── Données enregistrées ──

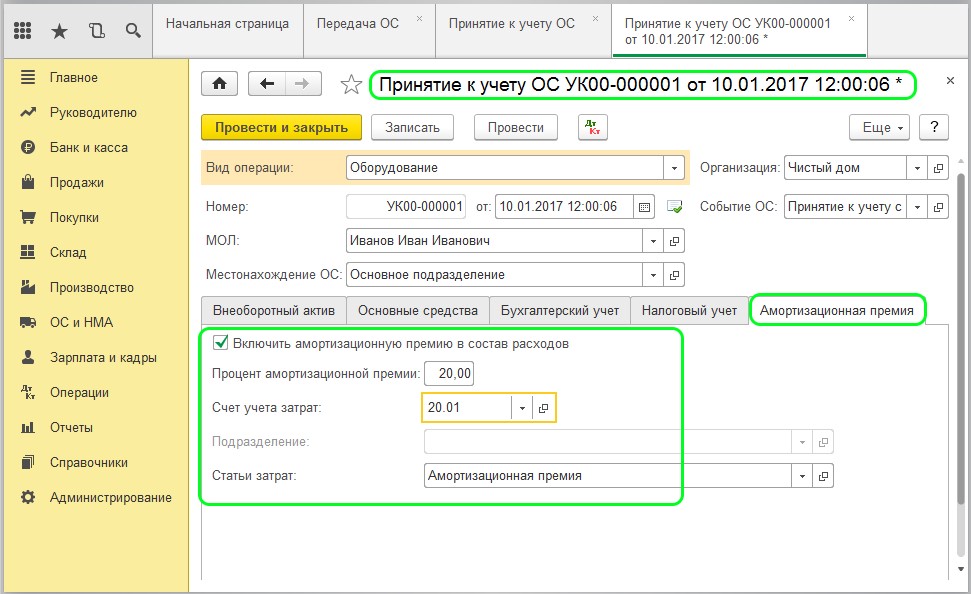Switch to the 'Налоговый учет' tab
This screenshot has width=971, height=594.
coord(689,311)
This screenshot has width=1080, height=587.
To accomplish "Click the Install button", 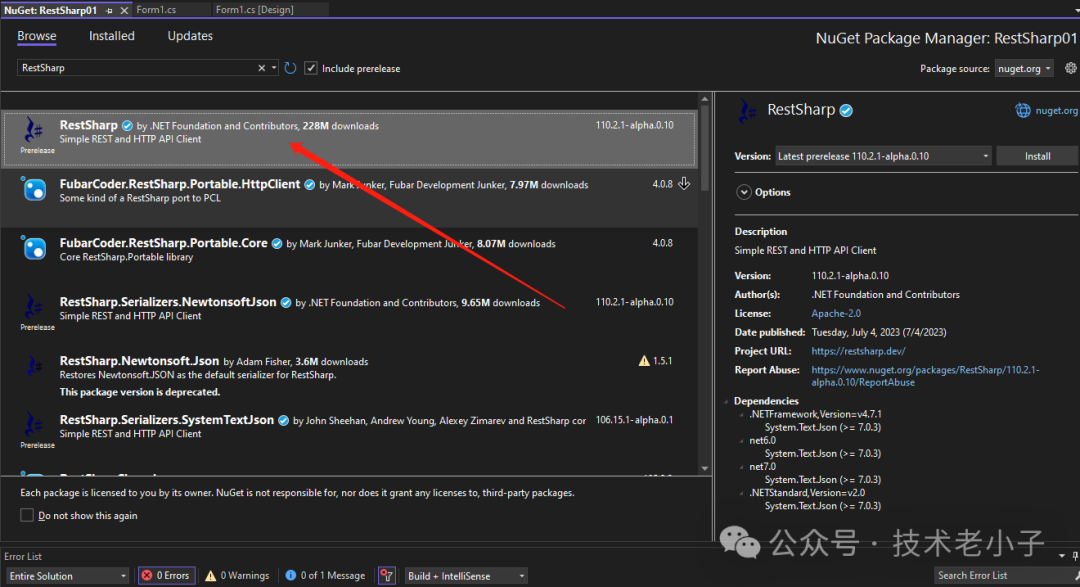I will click(x=1037, y=156).
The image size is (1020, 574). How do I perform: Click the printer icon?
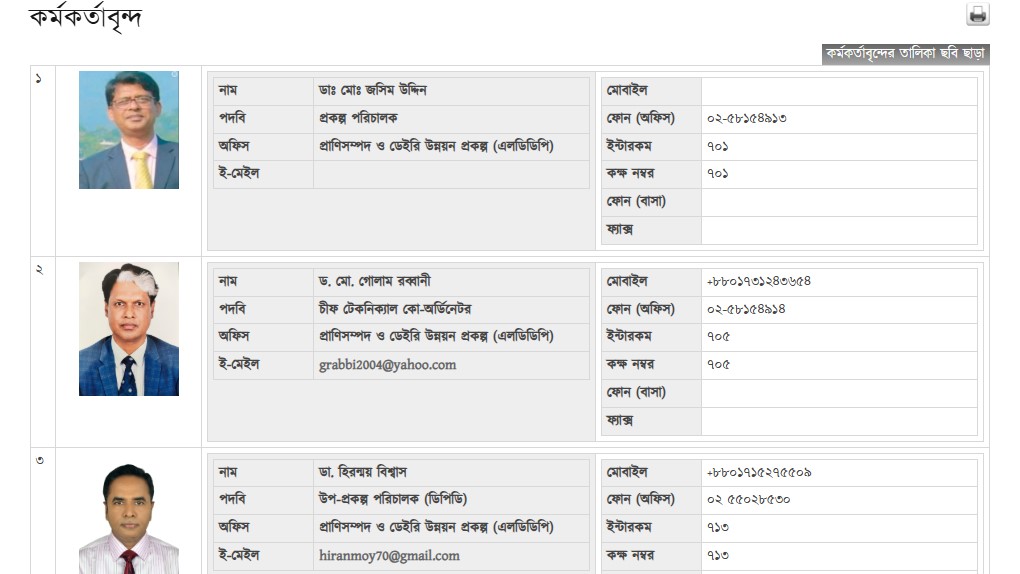(x=977, y=14)
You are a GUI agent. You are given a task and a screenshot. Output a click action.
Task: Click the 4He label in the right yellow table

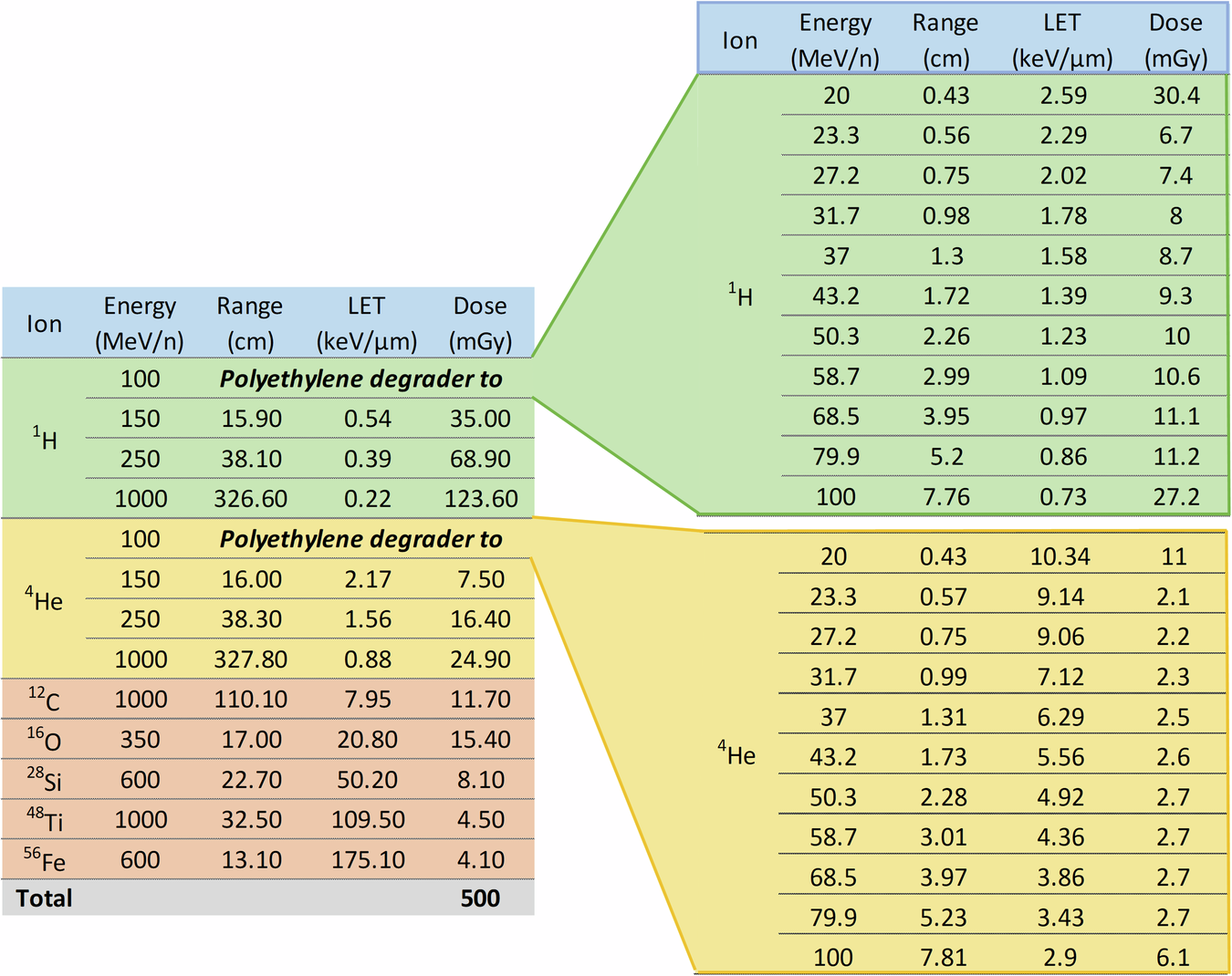(x=736, y=755)
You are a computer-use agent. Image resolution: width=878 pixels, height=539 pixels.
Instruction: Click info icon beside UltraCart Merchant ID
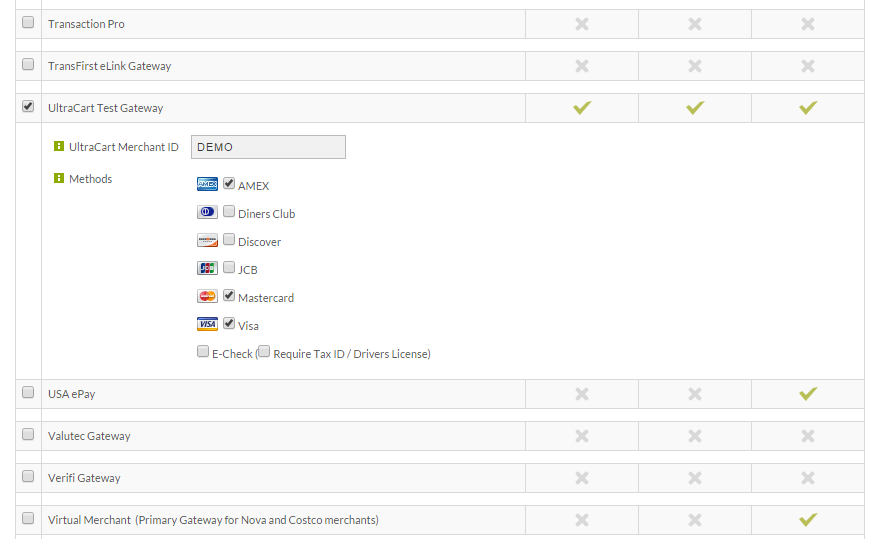click(x=59, y=146)
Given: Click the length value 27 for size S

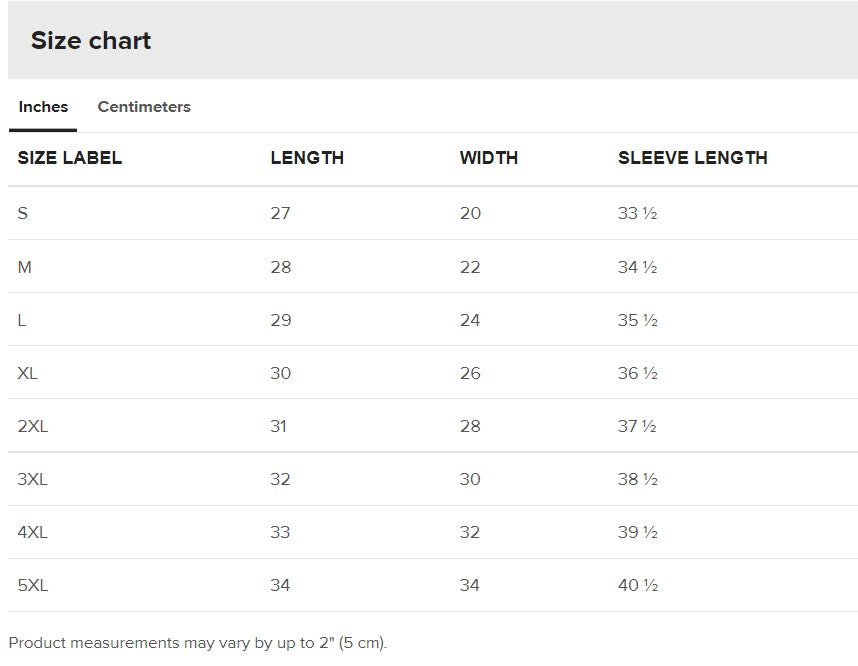Looking at the screenshot, I should pyautogui.click(x=281, y=213).
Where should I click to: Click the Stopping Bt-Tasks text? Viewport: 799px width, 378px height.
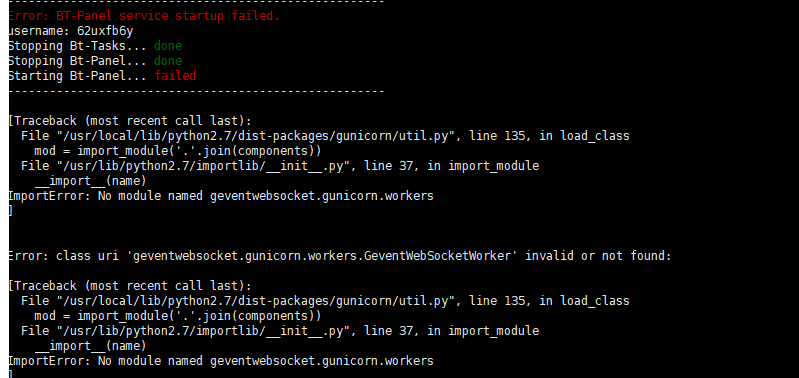pos(79,46)
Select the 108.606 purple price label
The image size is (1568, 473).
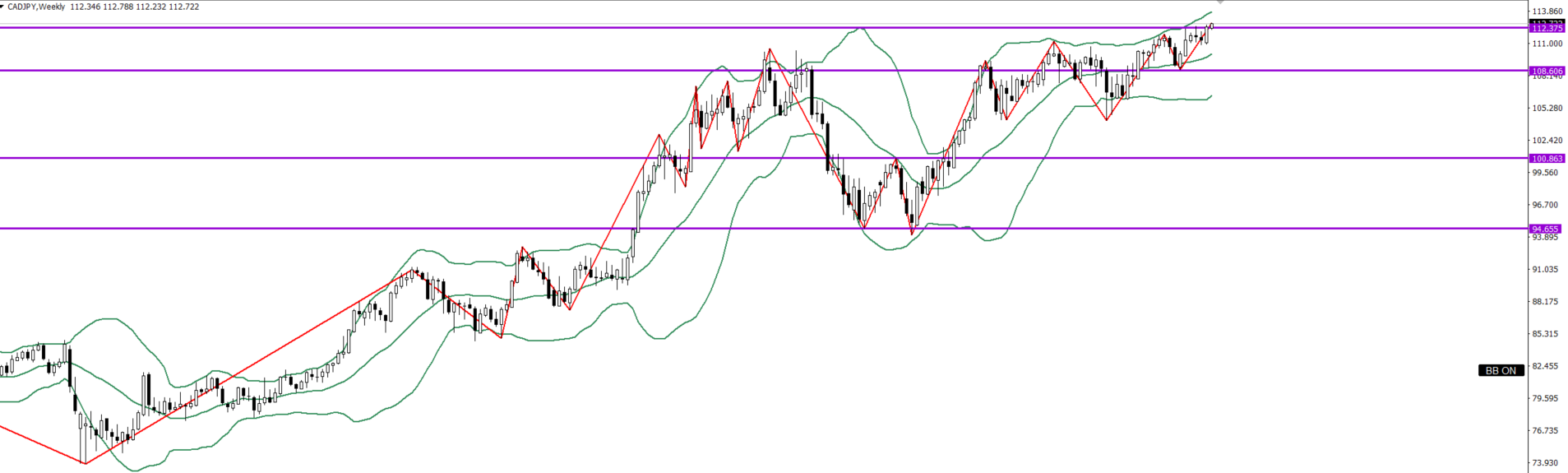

───

__Consigne__
Recopiez mot pour mot le matériel en partant de la ligne qui contient « The image size is (1020, 574). » et en allant jusqu'à la fin, ces deux limites comprises. Laissez les images de côté dans votre réponse.

__Réponse attendue__
The image size is (1020, 574). How do I perform: Click the printer icon?
(x=977, y=14)
You are a GUI agent. You are given a task and a screenshot. Output a click action.
Task: Click the 4He label in the right yellow table

(x=736, y=755)
You are a computer-use agent. Image resolution: width=878 pixels, height=539 pixels.
Instruction: Click info icon beside UltraCart Merchant ID
click(x=59, y=146)
Given: Click the length value 27 for size S

Looking at the screenshot, I should pyautogui.click(x=281, y=213).
Where should I click to: Click the Stopping Bt-Tasks text? Viewport: 799px width, 378px height.
pos(79,46)
Select the 108.606 purple price label
The image size is (1568, 473).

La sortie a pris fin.